**Task statement:** Please convert the records below into a Markdown table with the columns "Number" and "Line". Give each non-blank line its own row, numbered in order.

== Extracted data ==

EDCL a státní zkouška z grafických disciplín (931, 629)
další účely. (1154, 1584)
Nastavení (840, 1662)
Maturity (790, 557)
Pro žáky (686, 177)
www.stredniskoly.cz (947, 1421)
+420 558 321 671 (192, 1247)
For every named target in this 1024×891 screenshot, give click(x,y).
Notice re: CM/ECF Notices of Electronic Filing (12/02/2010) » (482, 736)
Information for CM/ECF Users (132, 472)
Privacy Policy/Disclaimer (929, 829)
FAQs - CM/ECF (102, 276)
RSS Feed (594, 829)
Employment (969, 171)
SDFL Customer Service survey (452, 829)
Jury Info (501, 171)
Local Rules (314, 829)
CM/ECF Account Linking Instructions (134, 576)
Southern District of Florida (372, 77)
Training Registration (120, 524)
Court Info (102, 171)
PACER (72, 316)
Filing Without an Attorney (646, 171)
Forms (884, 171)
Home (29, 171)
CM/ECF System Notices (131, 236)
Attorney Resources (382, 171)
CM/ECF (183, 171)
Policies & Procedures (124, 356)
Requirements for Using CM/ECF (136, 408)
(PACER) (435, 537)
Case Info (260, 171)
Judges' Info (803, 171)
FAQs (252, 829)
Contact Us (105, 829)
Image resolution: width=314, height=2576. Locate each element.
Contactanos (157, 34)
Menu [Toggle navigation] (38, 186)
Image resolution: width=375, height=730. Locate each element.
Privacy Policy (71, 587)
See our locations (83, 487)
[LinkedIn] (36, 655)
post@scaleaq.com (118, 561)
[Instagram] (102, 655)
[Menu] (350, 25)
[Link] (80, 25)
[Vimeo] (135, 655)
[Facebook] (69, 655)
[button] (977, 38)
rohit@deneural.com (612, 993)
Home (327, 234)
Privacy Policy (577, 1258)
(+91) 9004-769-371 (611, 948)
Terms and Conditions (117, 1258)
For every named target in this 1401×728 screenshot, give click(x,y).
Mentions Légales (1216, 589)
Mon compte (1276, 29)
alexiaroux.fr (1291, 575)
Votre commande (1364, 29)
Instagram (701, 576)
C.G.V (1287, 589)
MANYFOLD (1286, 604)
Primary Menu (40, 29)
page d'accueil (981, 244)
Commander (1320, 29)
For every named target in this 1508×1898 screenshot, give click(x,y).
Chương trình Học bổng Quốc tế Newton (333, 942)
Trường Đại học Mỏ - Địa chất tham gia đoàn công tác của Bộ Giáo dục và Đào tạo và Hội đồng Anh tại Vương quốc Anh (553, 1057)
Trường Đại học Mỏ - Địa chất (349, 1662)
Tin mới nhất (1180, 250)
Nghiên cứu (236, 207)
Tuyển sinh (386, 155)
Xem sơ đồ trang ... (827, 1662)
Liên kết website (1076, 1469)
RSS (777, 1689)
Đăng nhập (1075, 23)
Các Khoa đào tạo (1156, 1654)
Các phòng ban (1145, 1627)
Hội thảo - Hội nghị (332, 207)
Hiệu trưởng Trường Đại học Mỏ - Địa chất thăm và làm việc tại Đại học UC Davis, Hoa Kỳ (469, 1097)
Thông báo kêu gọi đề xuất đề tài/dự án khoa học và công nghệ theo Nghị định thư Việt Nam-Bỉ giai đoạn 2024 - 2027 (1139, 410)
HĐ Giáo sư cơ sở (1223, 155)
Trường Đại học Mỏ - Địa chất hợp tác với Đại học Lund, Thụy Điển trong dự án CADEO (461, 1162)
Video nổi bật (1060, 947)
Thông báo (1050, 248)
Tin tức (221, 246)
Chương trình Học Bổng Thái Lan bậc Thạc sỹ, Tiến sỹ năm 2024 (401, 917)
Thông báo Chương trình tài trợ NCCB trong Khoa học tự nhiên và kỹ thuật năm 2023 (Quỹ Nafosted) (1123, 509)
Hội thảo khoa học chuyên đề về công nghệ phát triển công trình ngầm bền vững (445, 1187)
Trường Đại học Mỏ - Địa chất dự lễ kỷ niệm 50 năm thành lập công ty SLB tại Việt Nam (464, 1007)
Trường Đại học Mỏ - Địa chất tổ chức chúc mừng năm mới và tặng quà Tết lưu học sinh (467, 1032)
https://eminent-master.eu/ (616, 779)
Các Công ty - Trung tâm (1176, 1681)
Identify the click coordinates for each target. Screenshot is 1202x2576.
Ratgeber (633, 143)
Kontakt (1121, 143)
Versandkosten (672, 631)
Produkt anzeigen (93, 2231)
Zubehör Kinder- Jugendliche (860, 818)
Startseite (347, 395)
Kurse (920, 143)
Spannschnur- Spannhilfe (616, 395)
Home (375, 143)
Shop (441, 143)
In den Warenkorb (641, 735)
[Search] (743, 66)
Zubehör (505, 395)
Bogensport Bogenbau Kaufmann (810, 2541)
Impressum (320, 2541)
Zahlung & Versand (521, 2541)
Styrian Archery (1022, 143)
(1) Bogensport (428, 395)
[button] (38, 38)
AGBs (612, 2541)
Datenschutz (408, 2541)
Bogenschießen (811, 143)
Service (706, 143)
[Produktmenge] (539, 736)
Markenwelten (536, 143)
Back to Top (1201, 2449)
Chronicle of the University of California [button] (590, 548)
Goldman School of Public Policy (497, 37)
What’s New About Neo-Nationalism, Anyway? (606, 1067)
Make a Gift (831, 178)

===

**Written solution:**
| Number | Line |
|---|---|
| 1 | EDCL a státní zkouška z grafických disciplín (931, 629) |
| 2 | další účely. (1154, 1584) |
| 3 | Nastavení (840, 1662) |
| 4 | Maturity (790, 557) |
| 5 | Pro žáky (686, 177) |
| 6 | www.stredniskoly.cz (947, 1421) |
| 7 | +420 558 321 671 (192, 1247) |
| 8 | For every named target in this 1024×891 screenshot, give click(x,y). |
| 9 | Notice re: CM/ECF Notices of Electronic Filing (12/02/2010) » (482, 736) |
| 10 | Information for CM/ECF Users (132, 472) |
| 11 | Privacy Policy/Disclaimer (929, 829) |
| 12 | FAQs - CM/ECF (102, 276) |
| 13 | RSS Feed (594, 829) |
| 14 | Employment (969, 171) |
| 15 | SDFL Customer Service survey (452, 829) |
| 16 | Jury Info (501, 171) |
| 17 | Local Rules (314, 829) |
| 18 | CM/ECF Account Linking Instructions (134, 576) |
| 19 | Southern District of Florida (372, 77) |
| 20 | Training Registration (120, 524) |
| 21 | Court Info (102, 171) |
| 22 | PACER (72, 316) |
| 23 | Filing Without an Attorney (646, 171) |
| 24 | Forms (884, 171) |
| 25 | Home (29, 171) |
| 26 | CM/ECF System Notices (131, 236) |
| 27 | Attorney Resources (382, 171) |
| 28 | CM/ECF (183, 171) |
| 29 | Policies & Procedures (124, 356) |
| 30 | Requirements for Using CM/ECF (136, 408) |
| 31 | (PACER) (435, 537) |
| 32 | Case Info (260, 171) |
| 33 | Judges' Info (803, 171) |
| 34 | FAQs (252, 829) |
| 35 | Contact Us (105, 829) |
| 36 | Image resolution: width=314, height=2576. Locate each element. |
| 37 | Contactanos (157, 34) |
| 38 | Menu [Toggle navigation] (38, 186) |
| 39 | Image resolution: width=375, height=730. Locate each element. |
| 40 | Privacy Policy (71, 587) |
| 41 | See our locations (83, 487) |
| 42 | [LinkedIn] (36, 655) |
| 43 | post@scaleaq.com (118, 561) |
| 44 | [Instagram] (102, 655) |
| 45 | [Menu] (350, 25) |
| 46 | [Link] (80, 25) |
| 47 | [Vimeo] (135, 655) |
| 48 | [Facebook] (69, 655) |
| 49 | [button] (977, 38) |
| 50 | rohit@deneural.com (612, 993) |
| 51 | Home (327, 234) |
| 52 | Privacy Policy (577, 1258) |
| 53 | (+91) 9004-769-371 (611, 948) |
| 54 | Terms and Conditions (117, 1258) |
| 55 | For every named target in this 1401×728 screenshot, give click(x,y). |
| 56 | Mentions Légales (1216, 589) |
| 57 | Mon compte (1276, 29) |
| 58 | alexiaroux.fr (1291, 575) |
| 59 | Votre commande (1364, 29) |
| 60 | Instagram (701, 576) |
| 61 | C.G.V (1287, 589) |
| 62 | MANYFOLD (1286, 604) |
| 63 | Primary Menu (40, 29) |
| 64 | page d'accueil (981, 244) |
| 65 | Commander (1320, 29) |
| 66 | For every named target in this 1508×1898 screenshot, give click(x,y). |
| 67 | Chương trình Học bổng Quốc tế Newton (333, 942) |
| 68 | Trường Đại học Mỏ - Địa chất tham gia đoàn công tác của Bộ Giáo dục và Đào tạo và Hội đồng Anh tại Vương quốc Anh (553, 1057) |
| 69 | Trường Đại học Mỏ - Địa chất (349, 1662) |
| 70 | Tin mới nhất (1180, 250) |
| 71 | Nghiên cứu (236, 207) |
| 72 | Tuyển sinh (386, 155) |
| 73 | Xem sơ đồ trang ... (827, 1662) |
| 74 | Liên kết website (1076, 1469) |
| 75 | RSS (777, 1689) |
| 76 | Đăng nhập (1075, 23) |
| 77 | Các Khoa đào tạo (1156, 1654) |
| 78 | Các phòng ban (1145, 1627) |
| 79 | Hội thảo - Hội nghị (332, 207) |
| 80 | Hiệu trưởng Trường Đại học Mỏ - Địa chất thăm và làm việc tại Đại học UC Davis, Hoa Kỳ (469, 1097) |
| 81 | Thông báo kêu gọi đề xuất đề tài/dự án khoa học và công nghệ theo Nghị định thư Việt Nam-Bỉ giai đoạn 2024 - 2027 (1139, 410) |
| 82 | HĐ Giáo sư cơ sở (1223, 155) |
| 83 | Trường Đại học Mỏ - Địa chất hợp tác với Đại học Lund, Thụy Điển trong dự án CADEO (461, 1162) |
| 84 | Video nổi bật (1060, 947) |
| 85 | Thông báo (1050, 248) |
| 86 | Tin tức (221, 246) |
| 87 | Chương trình Học Bổng Thái Lan bậc Thạc sỹ, Tiến sỹ năm 2024 (401, 917) |
| 88 | Thông báo Chương trình tài trợ NCCB trong Khoa học tự nhiên và kỹ thuật năm 2023 (Quỹ Nafosted) (1123, 509) |
| 89 | Hội thảo khoa học chuyên đề về công nghệ phát triển công trình ngầm bền vững (445, 1187) |
| 90 | Trường Đại học Mỏ - Địa chất dự lễ kỷ niệm 50 năm thành lập công ty SLB tại Việt Nam (464, 1007) |
| 91 | Trường Đại học Mỏ - Địa chất tổ chức chúc mừng năm mới và tặng quà Tết lưu học sinh (467, 1032) |
| 92 | https://eminent-master.eu/ (616, 779) |
| 93 | Các Công ty - Trung tâm (1176, 1681) |
| 94 | Identify the click coordinates for each target. Screenshot is 1202x2576. |
| 95 | Ratgeber (633, 143) |
| 96 | Kontakt (1121, 143) |
| 97 | Versandkosten (672, 631) |
| 98 | Produkt anzeigen (93, 2231) |
| 99 | Zubehör Kinder- Jugendliche (860, 818) |
| 100 | Startseite (347, 395) |
| 101 | Kurse (920, 143) |
| 102 | Spannschnur- Spannhilfe (616, 395) |
| 103 | Home (375, 143) |
| 104 | Shop (441, 143) |
| 105 | In den Warenkorb (641, 735) |
| 106 | [Search] (743, 66) |
| 107 | Zubehör (505, 395) |
| 108 | Bogensport Bogenbau Kaufmann (810, 2541) |
| 109 | Impressum (320, 2541) |
| 110 | Zahlung & Versand (521, 2541) |
| 111 | Styrian Archery (1022, 143) |
| 112 | (1) Bogensport (428, 395) |
| 113 | [button] (38, 38) |
| 114 | AGBs (612, 2541) |
| 115 | Datenschutz (408, 2541) |
| 116 | Bogenschießen (811, 143) |
| 117 | Service (706, 143) |
| 118 | [Produktmenge] (539, 736) |
| 119 | Markenwelten (536, 143) |
| 120 | Back to Top (1201, 2449) |
| 121 | Chronicle of the University of California [button] (590, 548) |
| 122 | Goldman School of Public Policy (497, 37) |
| 123 | What’s New About Neo-Nationalism, Anyway? (606, 1067) |
| 124 | Make a Gift (831, 178) |